CBLDF joined Kids’ Right to Read Project to protest the removal of Amityville: Jr. Graphic Ghost Stories from the Lake Myra Elementary School library in Knightdale, North Carolina. Despite violating school policy, the book was pulled from the Wake County school library earlier this month after a parent complained to school officials about the book’s subject matter.
Amityville is part of a series of graphic novels that retell famous ghost stories for young readers in grades 3-6. Intended to appeal to reluctant readers, the graphic novel recounts the infamous story of the Amityville Horror House and includes a brief context of the legend as well as summaries of other similar stories from around the world. Parent Kay Walker confronted Lake Myra school officials after her son checked out the book and insisted that the book not only be pulled from the Lake Myra school library, but from the Wake County school district as a whole, citing its “inappropriate” subject matter.
Upon issuing her complaint, Walker was notified that the book had already been pulled from the library — an action that is in direct violation of the school district’s policy on handling challenged materials, which requires a book be reviewed by a committee prior to its removal. In the letter, KRRP reminds Wake County school officials that the removal of Amityville from the school library without following proper procedure “is not only constitutionally suspect, but would also leave school officials vulnerable to multiple, possibly conflicting demands” in the future.

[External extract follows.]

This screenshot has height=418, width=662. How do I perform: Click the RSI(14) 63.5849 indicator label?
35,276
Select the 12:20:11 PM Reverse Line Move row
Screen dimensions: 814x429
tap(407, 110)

In response to an online petition calling for the removal of Ariel Dorfman’s play Death and the Maiden and Bernard MacLaverty’s novel Cal from the curriculum at Rumson-Fair Haven Regional High School in Rumson, New Jersey, CBLDF joined the Kids’ Right to Read Project in October to send a letterurging school district administrators “to make curricular decisions based on artistic and educational merit, and not based on the views of a small number of community members.”
The petition argued that the two books were age-inappropriate and as such should not only be banned, but should also be reason to implement a policy “whereby parents must sign a permission slip if assigned reading material, films or any media contains profanities, explicit sexual passages or vulgar language such as Fuck, Twat, Tits, Dick, etc.” As KRRP pointed out in their letter, the banning of the two books which have been used in junior and senior high schools for years would be a disservice to their students and the implementation of a permission slip policy would overly complicate and bring chaos into the educational process. As opposed to the permission slip policy, though, KRRP noted that creation of a set procedures for handling challenged materials would be a productive way of preventing issues like this from occurring in the future.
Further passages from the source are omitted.